Although several studies have been done about diagnosis, there are differences between the retrospective studies, studies that look back and prospective studies, one that follow patients for a set amount of time. As well, here is a difference in the tools used to make the diagnosis. The authors of this study wanted to compare two methods of diagnosing complex regional pain syndrome to clarify the results of the earlier studies.

For the study, researchers looked at 262 patients who had fractured their radius, one of the lower arm bones, right next to the wrist. The group ranged in age from 17 to 93 years and was majority female (219 patients). All breaks were stabilized and casted; if the patient required surgery to repair the break, he or she wasn't included in the study. As well, patients with any other arm injury were also excluded - the patients had to have just the wrist fracture.

After an average of nine weeks of when the patients first were seen (when the wrist was being set), the patients were assessed to see if they had any signs of complex regional pain syndrome, using two separate criteria. Their pain levels were assessed through testing and by asking the patients about the pain levels, and their hands were measured for temperature of the skin, how they perceived heat any swelling or muscle problems, and finger stiffness. According to one set of criteria, the Atkins Criteria, patients had to have an abnormal pain perception to heat in the fingers (dolorimetry), a high score (more than three out of 11) in measurement for blood flow in the hand, and abnormal joint stiffness.

For the second measurements, the Bruehl Criteria, the patients had to have abnormal pain and a symptom from each of the following four groups and an abnormal sign in two of the four groups: 1) abnormal sensations, 2) changes in the blood flow to the hand, 3) wasting away or muscle, difficulty moving the hand, and 4) swelling and sweating in the area.

When evaluating the findings, the researchers found that the number of cases of complex regional pain syndrome diagnosed were about the same using either criteria.: Bruehl criteria, 54 cases, and the Atkins criteria, 59 cases. There was disagreement between the two criteria in 19 cases, which seemed largely to be in assessing pain, blood flow, swelling, and joint stiffness. By the way the two criteria were measured, 12 patients who didn't have any abnormal sensation to pain or heat had complex regional pain syndrome as measured by the Atkins criteria, but not by the Bruehl criteria. Four other patients who had normal dolorimetry measurements but abnormal sensations in their forearm had the syndrome if using the Bruehl criteria, but not if using the Atkins criteria. Yet another three patients were differently diagnosed because of their finger stiffness. They did have the syndrome if diagnosed with Bruehl criteria but not Atkins, although everything else in the Atkins criteria would have been acceptable.

Although there are several small differences in the two diagnostic criteria used by the doctors, the main difference appears to be how pain is perceived by the patient and the use of the finger to check for hypersensitivity.
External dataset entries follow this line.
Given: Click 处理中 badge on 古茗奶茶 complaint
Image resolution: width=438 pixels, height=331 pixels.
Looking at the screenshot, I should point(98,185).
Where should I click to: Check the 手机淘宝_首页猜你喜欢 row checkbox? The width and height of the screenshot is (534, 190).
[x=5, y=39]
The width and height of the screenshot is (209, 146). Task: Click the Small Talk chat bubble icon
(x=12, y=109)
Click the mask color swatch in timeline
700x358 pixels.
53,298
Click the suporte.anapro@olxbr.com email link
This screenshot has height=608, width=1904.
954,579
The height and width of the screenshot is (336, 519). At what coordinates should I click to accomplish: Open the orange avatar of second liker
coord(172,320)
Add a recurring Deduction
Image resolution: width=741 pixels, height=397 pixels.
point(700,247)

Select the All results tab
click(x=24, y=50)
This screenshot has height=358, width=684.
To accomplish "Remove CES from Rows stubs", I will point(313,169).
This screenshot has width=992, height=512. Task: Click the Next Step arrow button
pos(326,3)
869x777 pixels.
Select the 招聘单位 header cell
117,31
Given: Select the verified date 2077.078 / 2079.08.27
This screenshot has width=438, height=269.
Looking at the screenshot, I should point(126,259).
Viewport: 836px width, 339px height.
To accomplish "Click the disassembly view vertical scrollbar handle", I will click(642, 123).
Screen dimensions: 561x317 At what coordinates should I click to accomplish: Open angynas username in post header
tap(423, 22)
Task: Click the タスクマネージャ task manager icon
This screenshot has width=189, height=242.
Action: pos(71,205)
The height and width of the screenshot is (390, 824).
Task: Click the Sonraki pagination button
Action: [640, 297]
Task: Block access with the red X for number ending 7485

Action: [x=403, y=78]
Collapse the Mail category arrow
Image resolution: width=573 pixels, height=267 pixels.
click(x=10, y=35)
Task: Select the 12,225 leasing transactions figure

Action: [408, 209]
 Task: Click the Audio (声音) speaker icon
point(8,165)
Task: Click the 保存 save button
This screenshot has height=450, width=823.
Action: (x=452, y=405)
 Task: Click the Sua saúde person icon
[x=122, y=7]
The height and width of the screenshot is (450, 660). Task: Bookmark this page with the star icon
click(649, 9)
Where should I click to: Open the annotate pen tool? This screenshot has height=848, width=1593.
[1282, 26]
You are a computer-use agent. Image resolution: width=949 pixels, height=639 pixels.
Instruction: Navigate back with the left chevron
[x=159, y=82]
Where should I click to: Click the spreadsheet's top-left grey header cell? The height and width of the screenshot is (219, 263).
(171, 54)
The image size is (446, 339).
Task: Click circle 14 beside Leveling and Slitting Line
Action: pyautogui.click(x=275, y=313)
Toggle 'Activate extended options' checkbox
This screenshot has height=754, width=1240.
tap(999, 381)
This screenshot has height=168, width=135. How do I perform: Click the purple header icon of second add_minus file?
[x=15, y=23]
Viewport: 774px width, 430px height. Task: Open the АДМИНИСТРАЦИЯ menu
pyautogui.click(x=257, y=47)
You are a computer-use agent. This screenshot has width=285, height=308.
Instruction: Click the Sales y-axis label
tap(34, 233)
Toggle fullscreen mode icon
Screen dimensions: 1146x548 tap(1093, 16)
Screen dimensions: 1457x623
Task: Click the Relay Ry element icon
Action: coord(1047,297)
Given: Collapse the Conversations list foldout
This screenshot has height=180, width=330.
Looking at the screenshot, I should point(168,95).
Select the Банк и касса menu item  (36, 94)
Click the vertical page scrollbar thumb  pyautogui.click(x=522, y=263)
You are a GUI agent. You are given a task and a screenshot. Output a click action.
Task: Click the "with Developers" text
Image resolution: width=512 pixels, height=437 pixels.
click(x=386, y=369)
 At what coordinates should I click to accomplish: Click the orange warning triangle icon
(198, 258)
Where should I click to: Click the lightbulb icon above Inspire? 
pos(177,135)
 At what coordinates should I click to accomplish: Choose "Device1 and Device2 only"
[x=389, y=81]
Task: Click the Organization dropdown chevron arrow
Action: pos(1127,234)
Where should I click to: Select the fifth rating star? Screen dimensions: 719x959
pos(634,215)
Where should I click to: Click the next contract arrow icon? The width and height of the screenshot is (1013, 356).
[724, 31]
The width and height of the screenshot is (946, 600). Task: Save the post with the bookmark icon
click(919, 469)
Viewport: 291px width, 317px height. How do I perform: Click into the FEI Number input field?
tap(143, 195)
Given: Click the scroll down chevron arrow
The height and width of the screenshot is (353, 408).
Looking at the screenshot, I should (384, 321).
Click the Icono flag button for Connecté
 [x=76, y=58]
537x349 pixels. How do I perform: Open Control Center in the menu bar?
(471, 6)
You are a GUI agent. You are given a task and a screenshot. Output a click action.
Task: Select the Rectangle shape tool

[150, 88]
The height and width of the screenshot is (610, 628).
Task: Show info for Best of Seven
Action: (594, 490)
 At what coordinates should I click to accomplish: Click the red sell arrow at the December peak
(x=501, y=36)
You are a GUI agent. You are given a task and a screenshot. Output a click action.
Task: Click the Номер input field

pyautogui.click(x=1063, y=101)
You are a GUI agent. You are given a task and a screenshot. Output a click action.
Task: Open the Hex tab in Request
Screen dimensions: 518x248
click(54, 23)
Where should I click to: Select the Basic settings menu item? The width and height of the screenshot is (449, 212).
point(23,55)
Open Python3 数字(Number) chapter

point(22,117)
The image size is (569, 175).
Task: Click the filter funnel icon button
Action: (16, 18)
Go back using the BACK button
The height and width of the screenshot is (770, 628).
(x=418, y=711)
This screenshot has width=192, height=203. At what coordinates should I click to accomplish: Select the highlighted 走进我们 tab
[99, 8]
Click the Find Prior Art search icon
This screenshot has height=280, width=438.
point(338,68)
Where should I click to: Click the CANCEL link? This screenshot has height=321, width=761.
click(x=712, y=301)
However, all else is very similar and lead to similar findings. The authors write that there were some limitations to their study, which may affect the outcome. The researchers did not use equipment to measure the temperature or color changes in the patients' hands, but they pointed out that earlier studies have found that doctors are often able to do well by using their own assessment for these. The other drawback to the study is that only one doctor assessed the patients and didn't have another opinion on the criteria measurements.

The authors concluded the article by stating that since there seemed to be little difference between the two criteria when diagnosing complex regional pain syndrome, they hope that this knowledge will allow the two main treating physicians to be able to work together more closely with their patients.

References:
Andrew Richard Thomas McBride, BSc, MMBS, MRCS, et al. Complex Regional Pain Syndrome (Type 1): A Comparison of 2 Diagnostic Criteria Methods. In The Clinical Journal of Pain. September 2008. Vol. 24. Pp. 637-640.